Halaman

Minggu, 22 Desember 2024

Agama Druze: Sejarah Singkat, Keyakinan, dan Sikap Islam Terhadapnya

Agama Druze adalah kepercayaan esoterik yang muncul pada abad ke-11 di Timur Tengah, tepatnya di wilayah yang kini dikenal sebagai Lebanon modern. Kepercayaan ini berkembang dari cabang Ismailiyah dalam Syiah dengan mengintegrasikan elemen filsafat Yunani, gnostisisme, neoplatonisme, dan tradisi spiritual lainnya. Populasi Druze diperkirakan mencapai 1 juta jiwa, dengan konsentrasi utama di Suriah, Lebanon dan wilayah pendudukan Israel, serta juga komunitas kecil di Yordania dan diaspora di Amerika Serikat, Kanada, dan Australia. Kepercayaan Druze berakar pada abad ke-10 di Kairo, selama masa Dinasti Fatimiyah. Dinasti ini penganut Syiah Ismailiyah, tetapi seiring berjalannya waktu, Druze berkembang menjadi keyakinan agama yang berbeda.

Istilah Duruz/Druze berasal dari tokoh bernama Abu ‘Abdullah Muhammad ibnu Isma‘il al-Durzi, yang hidup pada masa pemerintahan al-Hakim bi Amrillah, seorang penguasa dari Dinasti Fatimiyah. Al-Durzi awalnya merupakan pengikut sekte Syiah Ismailiyah sebelum beralih menjadi pendukung al-Hakim dan mempromosikan keyakinan bahwa al-Hakim adalah inkarnasi/jelmaan/titisan Allah. Ia dianggap sebagai manifestasi Allah oleh pengikut Druze. Pada tahun 1017, ia memproklamirkan agama baru yang kemudian sekarang dikenal dengan nama Duruz/Druze. Keyakinan ini ditentang oleh umat Islam di Mesir, sehingga al-Durzi melarikan diri ke Suriah untuk menyebarkan ajarannya.

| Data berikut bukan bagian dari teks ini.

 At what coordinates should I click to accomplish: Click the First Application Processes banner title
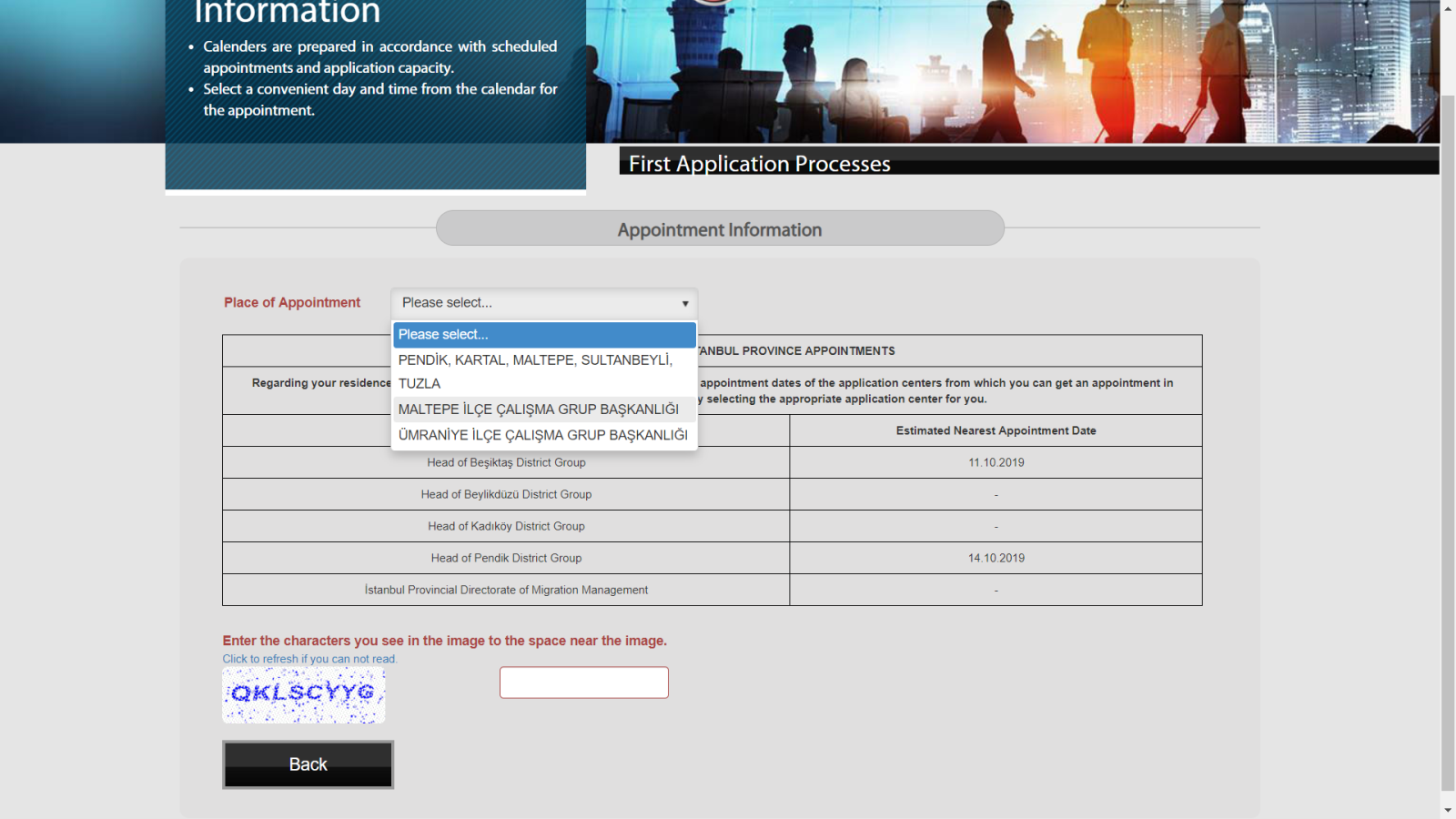[x=760, y=164]
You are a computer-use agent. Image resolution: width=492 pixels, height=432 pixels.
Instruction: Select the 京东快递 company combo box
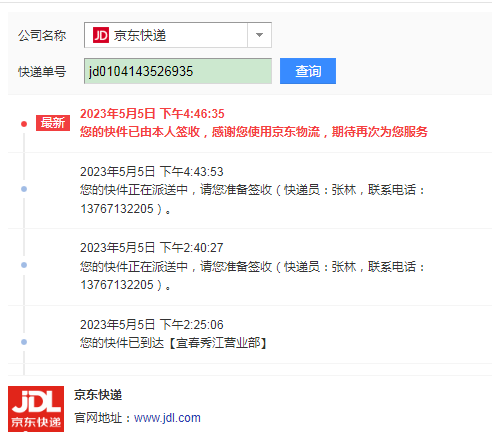click(x=178, y=35)
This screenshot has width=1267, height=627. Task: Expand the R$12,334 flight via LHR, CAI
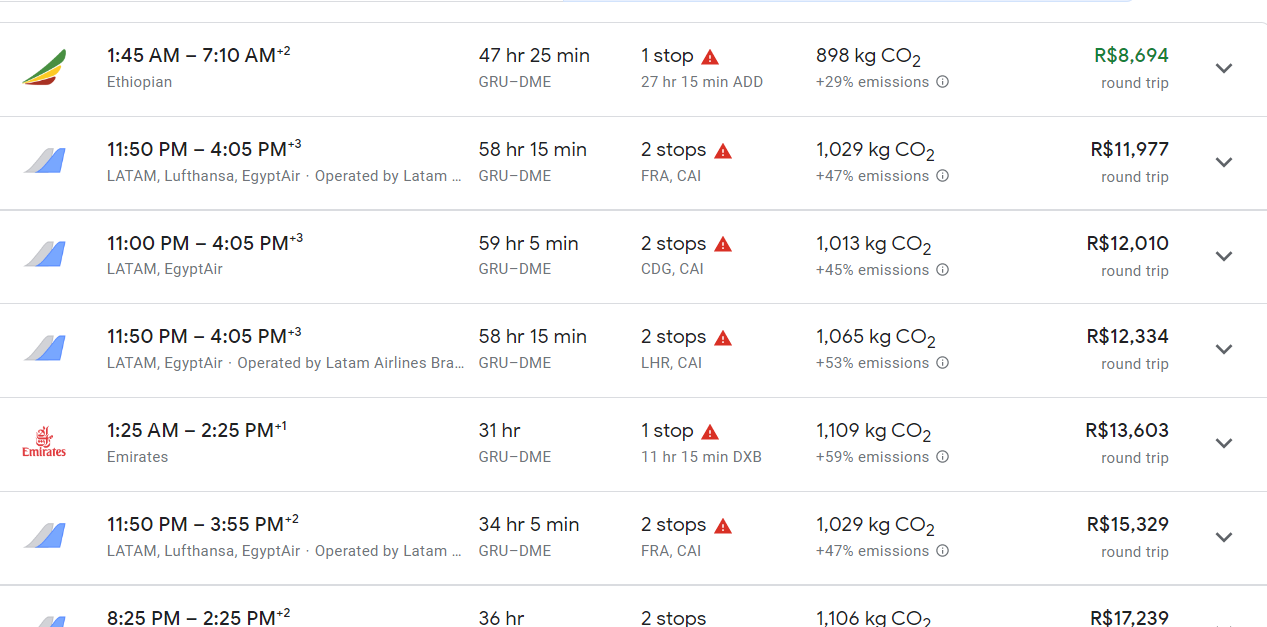(1224, 349)
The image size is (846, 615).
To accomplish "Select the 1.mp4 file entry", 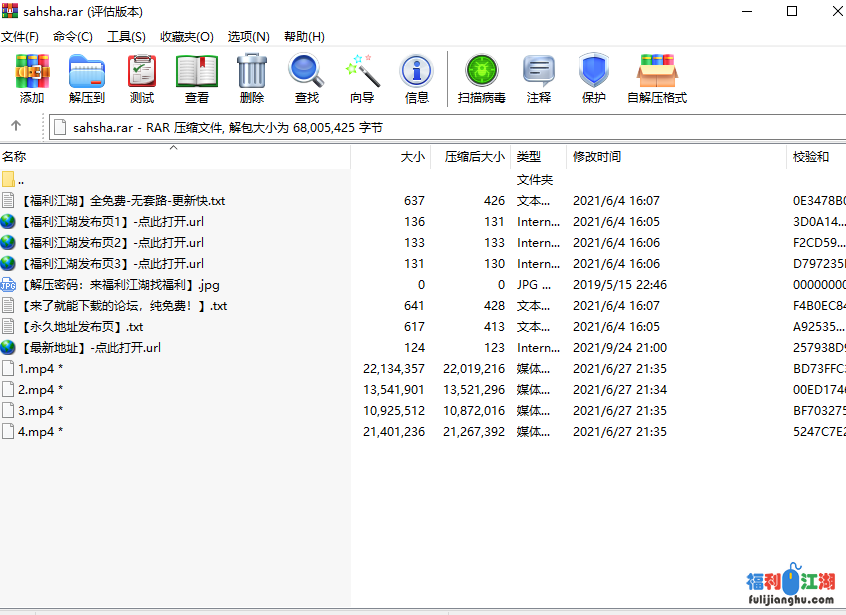I will click(x=40, y=369).
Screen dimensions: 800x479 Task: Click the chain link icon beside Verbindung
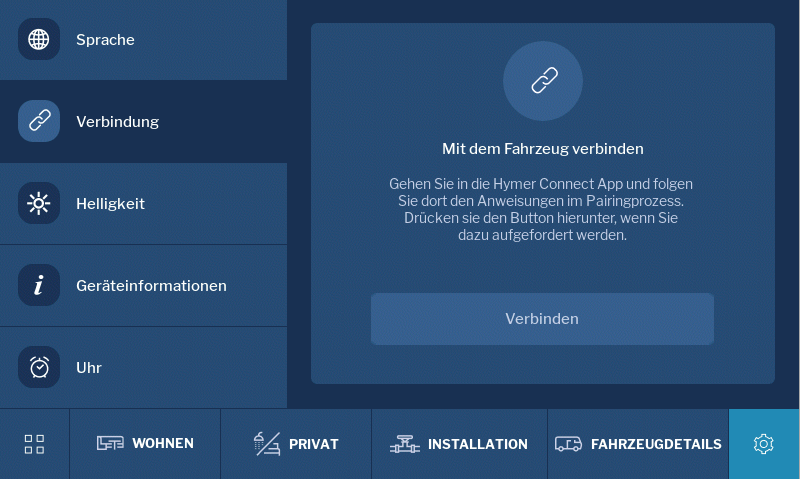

Kelompok ini memperoleh dukungan di wilayah Wadi Taym-Allah ibn Tha’labah di barat Damaskus, tempat di mana keyakinan Druze mulai berkembang pesat. Tokoh penting lainnya dalam sejarah Druze adalah Hamzah ibnu ‘Ali al-Hakimi, seorang Persia, diangkat oleh Al-Hakim sebagai pemimpin agama Druze yang juga mempromosikan ajaran deifikasi atau penyembahan al-Hakim sebagai Allah secara terang-terangan. Setelah hilangnya Al-Hakim pada tahun 1021, Hamzah melanjutkan kepemimpinan agama Druze dan menutup agama ini untuk pengikut baru pada tahun 1043, sehingga sejak saat itu orang diluar agama Druze tidak diperkenankan untuk masuk ke agama Druze ini.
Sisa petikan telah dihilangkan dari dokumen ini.